--- START ---
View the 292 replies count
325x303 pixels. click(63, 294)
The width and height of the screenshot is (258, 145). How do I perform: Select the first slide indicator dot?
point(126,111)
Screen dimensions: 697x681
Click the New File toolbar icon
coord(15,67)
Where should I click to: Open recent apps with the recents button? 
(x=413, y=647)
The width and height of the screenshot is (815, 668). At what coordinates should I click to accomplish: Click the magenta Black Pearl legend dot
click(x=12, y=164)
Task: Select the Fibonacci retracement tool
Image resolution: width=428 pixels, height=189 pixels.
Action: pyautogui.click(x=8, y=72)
--- END ---
**Exercise:** The full listing above needs to be given again exactly.

**Exercise result:**
View the 292 replies count
325x303 pixels. click(63, 294)
The width and height of the screenshot is (258, 145). How do I perform: Select the first slide indicator dot?
point(126,111)
Screen dimensions: 697x681
Click the New File toolbar icon
coord(15,67)
Where should I click to: Open recent apps with the recents button? 
(x=413, y=647)
The width and height of the screenshot is (815, 668). At what coordinates should I click to accomplish: Click the magenta Black Pearl legend dot
click(x=12, y=164)
Task: Select the Fibonacci retracement tool
Image resolution: width=428 pixels, height=189 pixels.
Action: pyautogui.click(x=8, y=72)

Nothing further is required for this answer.